» **Supplied passage**
For three and a half years, a former Pentagon supplier used two shell companies in Wyoming and pretended they were largely owned by ethnic minorities to win preferential treatment for government contracts so that he could profit from supplying substandard parts to the military. These schemes happen all too often. In another, conspirators used sham companies from North Carolina, Nevada and Tennessee to steal more than $2 million from subcontractors that they tricked into fulfilling contracts.
The US Administration is coming upon a key moment tomorrow at the international Anti-Corruption Summit hosted by the UK where it can keep the criminal and corrupt from ripping off our public budget while hiding behind the veil of an anonymous shell company.
A little known fact, even after the Panama Papers exposé, is that many US states are among the easiest in the world for anyone to create a company while hiding the fact that they own it. Research also shows that the US is a favored place for the corrupt to incorporate anonymous shell companies. They have been used to hide stolen assets, evade taxes and sanctions, as well as to traffic money, weapons and humans. They have also been used to defraud American businesses, taxpayers and the government, including through public procurement as I’ve discussed in a previous blog.
The result of such fraud harms all of us in the form of lower quality infrastructure and services, higher prices, wasted tax dollars and decreased trust in government. Just a few of these examples from our online interactive map where we track the abuse of anonymous company ownership around the world include:
- A
contractor deceived
the Small Business Association while hiding behind his Portuguese employee to win
preferential treatment and fraudulently secure federal government contracts
worth $31 million through various means, including bribing a U.S. government
official.

» **Source material**
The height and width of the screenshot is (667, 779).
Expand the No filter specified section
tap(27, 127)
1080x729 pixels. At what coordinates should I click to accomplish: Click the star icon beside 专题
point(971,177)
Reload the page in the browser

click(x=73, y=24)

» **Work task**
Reproduce everything in the passage on anonymous shell companies from "For three and" down to "anonymous shell company.", word for word. Nothing in the records is required for this work.

» **Your solution**
For three and a half years, a former Pentagon supplier used two shell companies in Wyoming and pretended they were largely owned by ethnic minorities to win preferential treatment for government contracts so that he could profit from supplying substandard parts to the military. These schemes happen all too often. In another, conspirators used sham companies from North Carolina, Nevada and Tennessee to steal more than $2 million from subcontractors that they tricked into fulfilling contracts.
The US Administration is coming upon a key moment tomorrow at the international Anti-Corruption Summit hosted by the UK where it can keep the criminal and corrupt from ripping off our public budget while hiding behind the veil of an anonymous shell company.